WORK INSTRUCTIONS
Word for word, set down the lines from the one that contains "The width and height of the screenshot is (381, 265)." through the final line of the data; no pictures belong in the copy.

DATA LISTING
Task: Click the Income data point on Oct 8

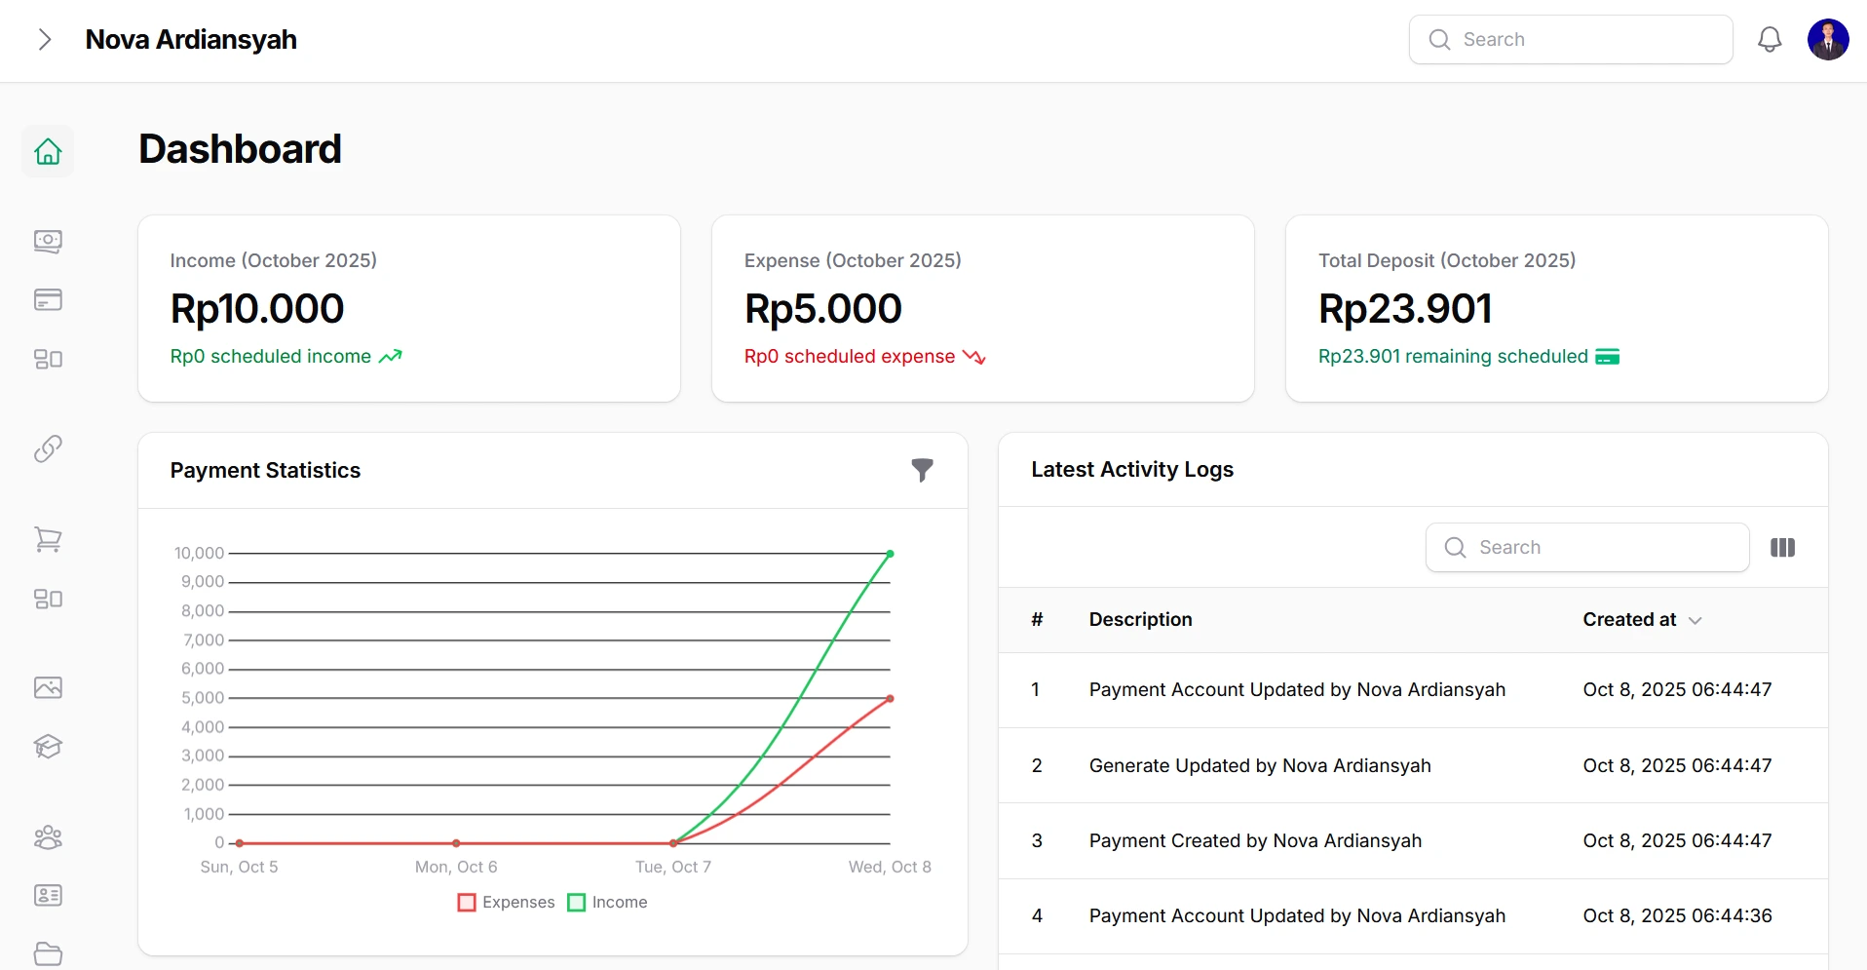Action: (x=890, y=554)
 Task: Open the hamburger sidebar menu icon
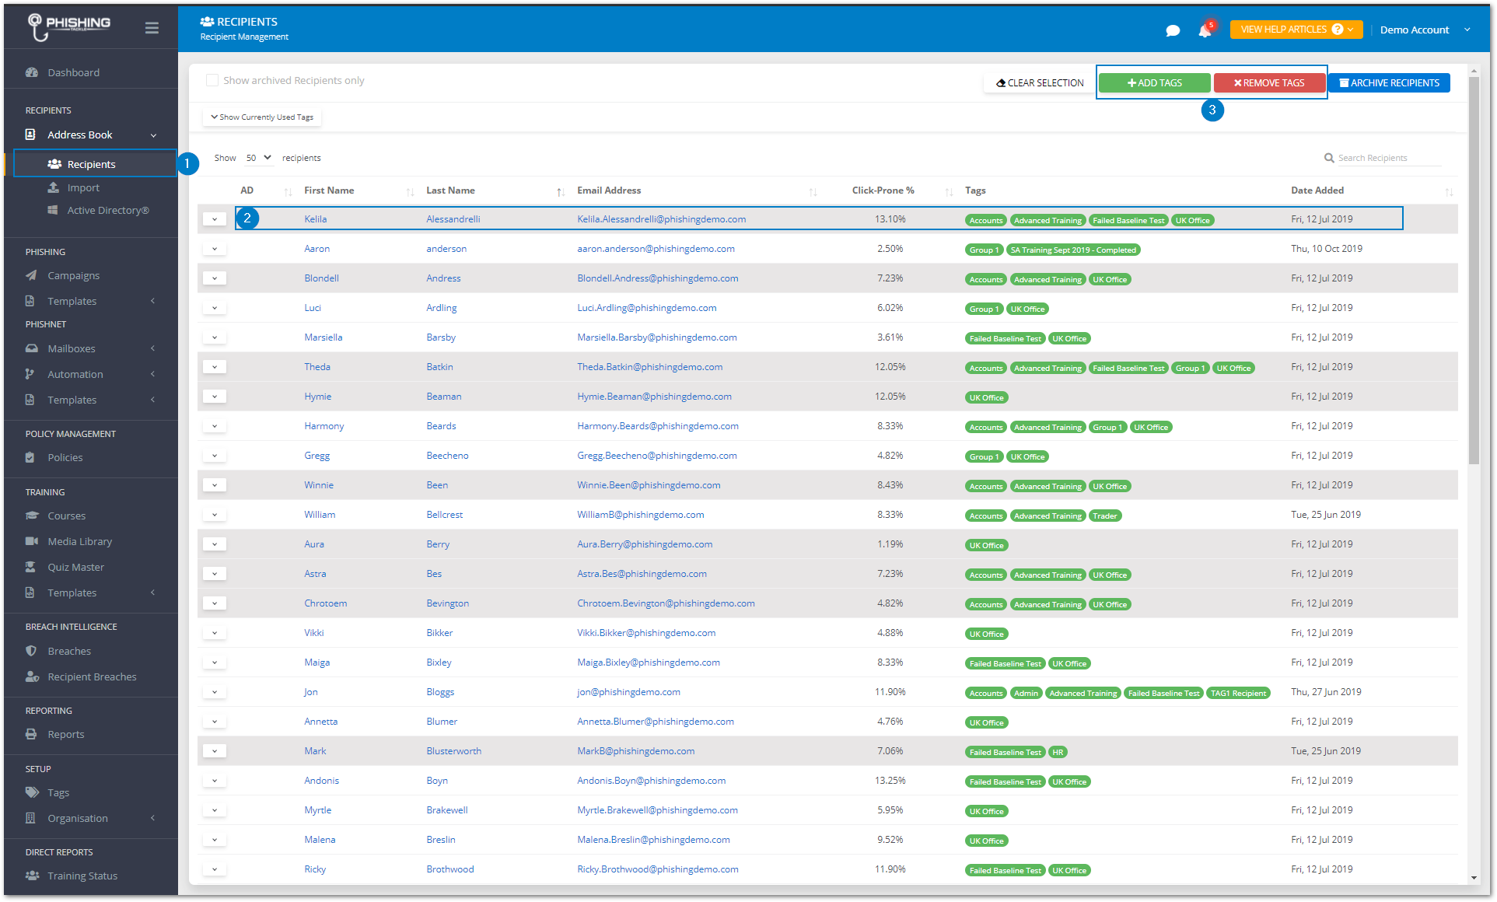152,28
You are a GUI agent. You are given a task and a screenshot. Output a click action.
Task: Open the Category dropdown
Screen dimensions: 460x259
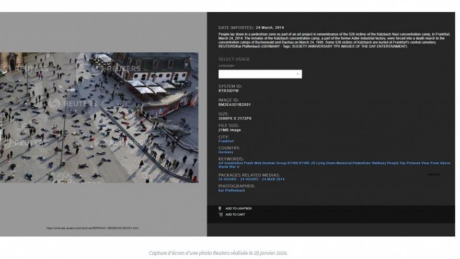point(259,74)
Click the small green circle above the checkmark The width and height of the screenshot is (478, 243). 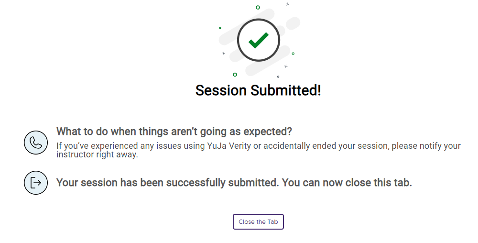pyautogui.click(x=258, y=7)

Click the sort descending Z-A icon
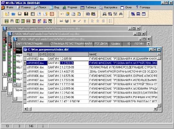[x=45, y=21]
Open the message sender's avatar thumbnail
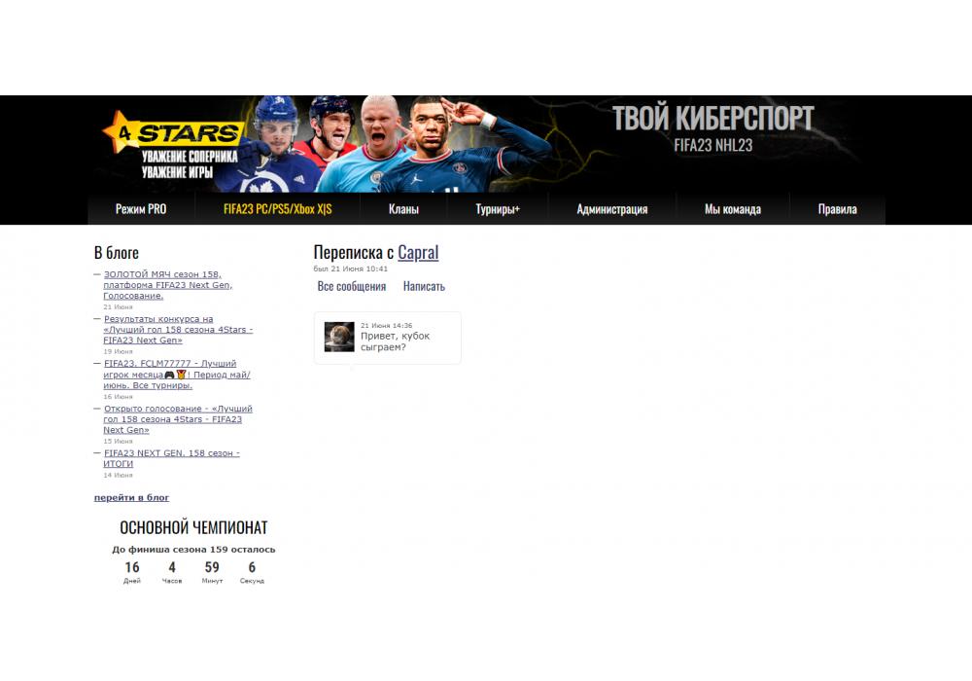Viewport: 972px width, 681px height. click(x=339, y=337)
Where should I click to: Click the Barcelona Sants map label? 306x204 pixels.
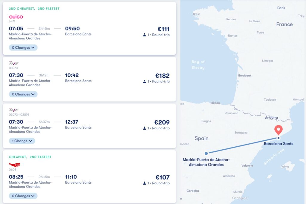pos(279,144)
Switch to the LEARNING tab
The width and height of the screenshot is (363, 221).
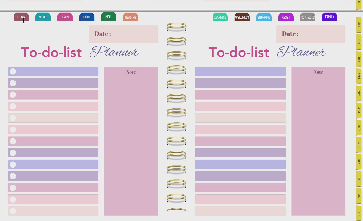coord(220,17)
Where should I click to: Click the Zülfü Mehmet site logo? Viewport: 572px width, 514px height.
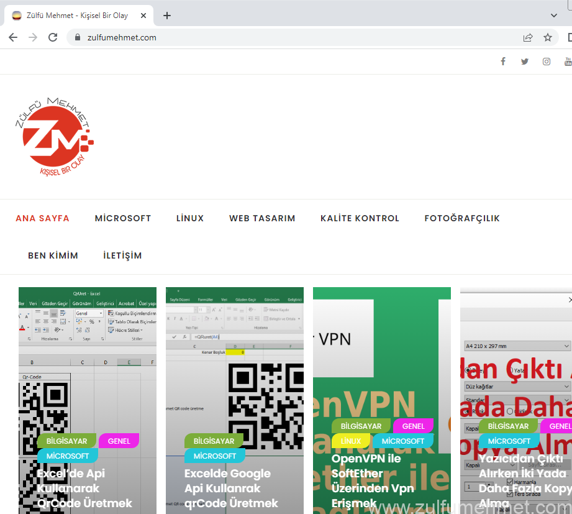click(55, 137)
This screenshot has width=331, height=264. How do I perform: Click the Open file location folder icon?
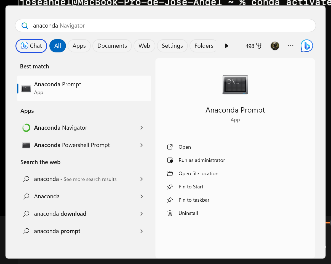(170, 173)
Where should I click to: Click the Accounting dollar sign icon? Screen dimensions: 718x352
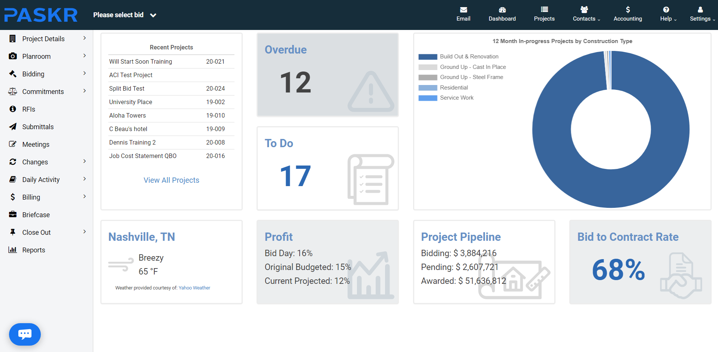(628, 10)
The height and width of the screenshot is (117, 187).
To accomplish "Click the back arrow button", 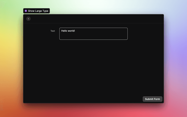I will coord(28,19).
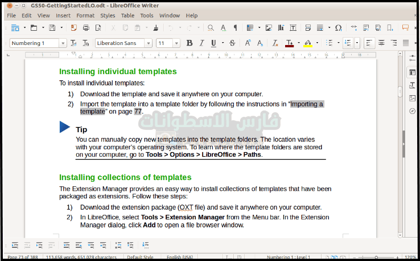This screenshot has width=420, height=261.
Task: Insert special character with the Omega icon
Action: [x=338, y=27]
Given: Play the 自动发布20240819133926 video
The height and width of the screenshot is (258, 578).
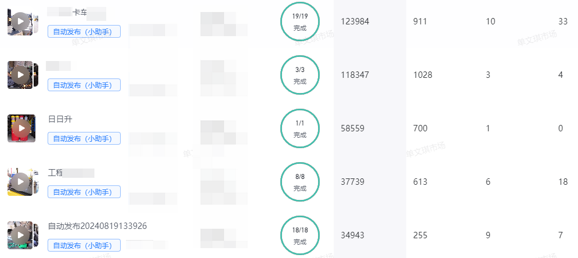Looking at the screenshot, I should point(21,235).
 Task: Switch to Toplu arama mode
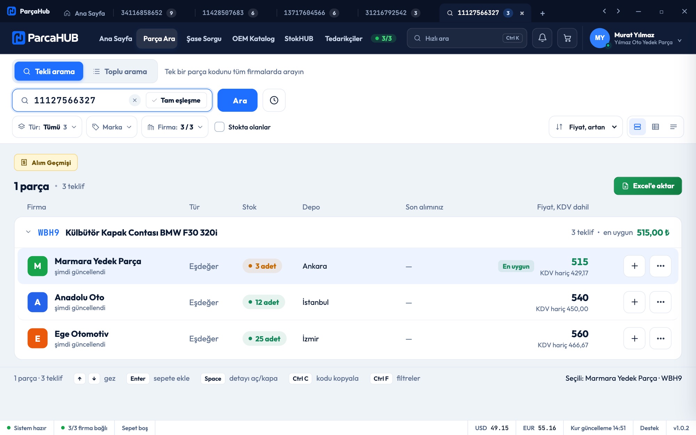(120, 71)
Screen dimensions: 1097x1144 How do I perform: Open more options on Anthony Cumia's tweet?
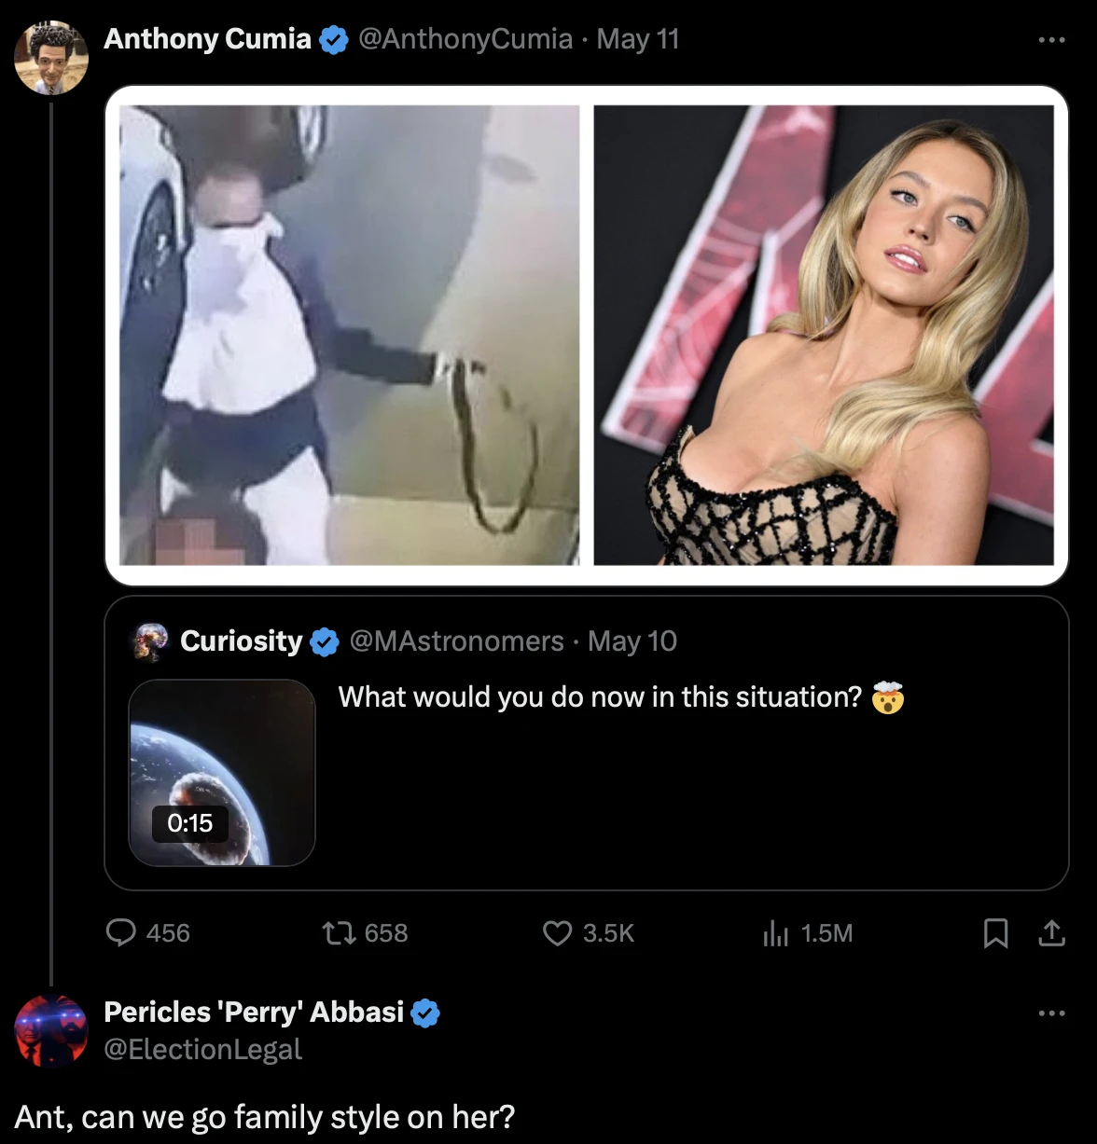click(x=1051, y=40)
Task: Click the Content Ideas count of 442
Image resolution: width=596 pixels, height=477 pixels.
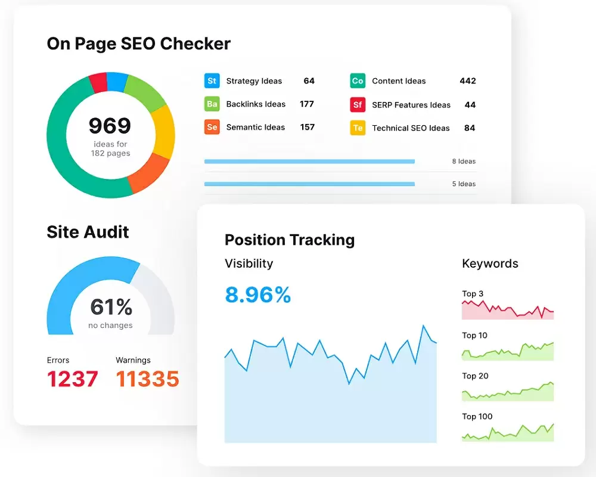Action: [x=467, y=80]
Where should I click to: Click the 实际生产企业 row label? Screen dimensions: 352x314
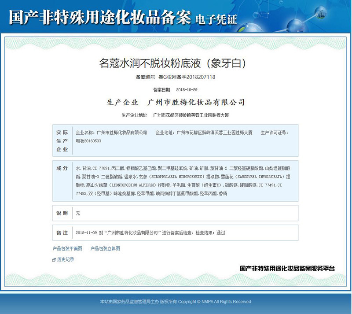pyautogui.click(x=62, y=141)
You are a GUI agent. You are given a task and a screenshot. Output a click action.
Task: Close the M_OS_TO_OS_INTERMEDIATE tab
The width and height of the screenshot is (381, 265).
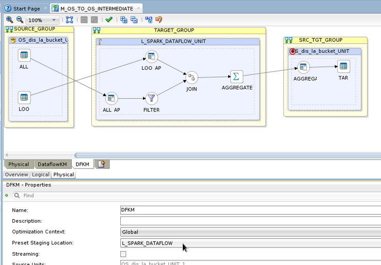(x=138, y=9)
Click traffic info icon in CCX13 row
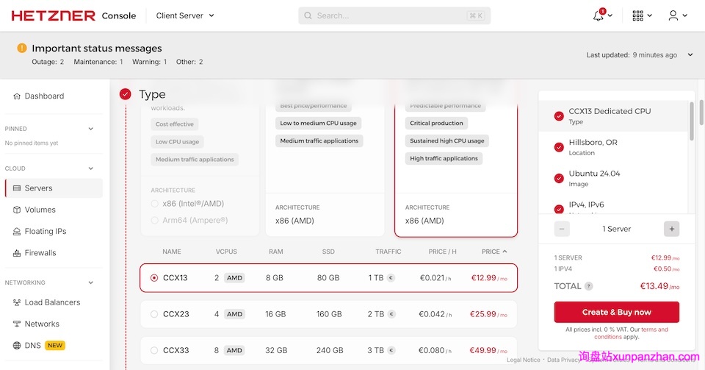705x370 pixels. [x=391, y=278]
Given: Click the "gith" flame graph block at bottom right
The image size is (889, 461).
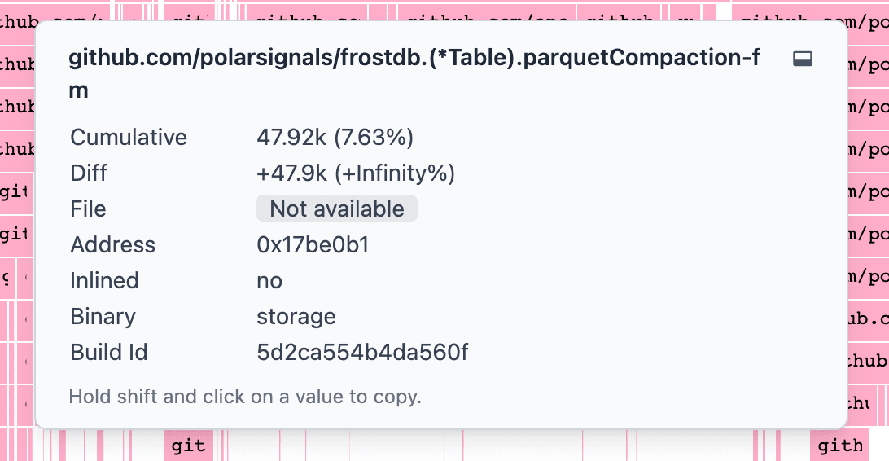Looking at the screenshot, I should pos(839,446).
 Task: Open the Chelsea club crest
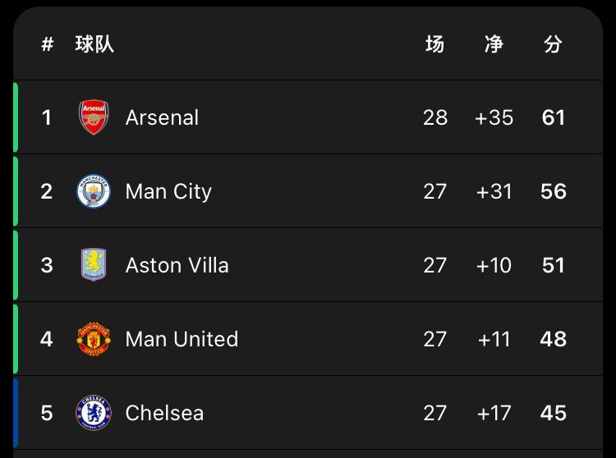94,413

EXERCISE RESPONSE
The width and height of the screenshot is (381, 265).
(x=138, y=9)
Click traffic info icon in CCX13 row
705x370 pixels. [x=391, y=278]
Given: Click the "gith" flame graph block at bottom right
The image size is (889, 461).
Looking at the screenshot, I should pos(839,446).
 Task: Open the Chelsea club crest
94,413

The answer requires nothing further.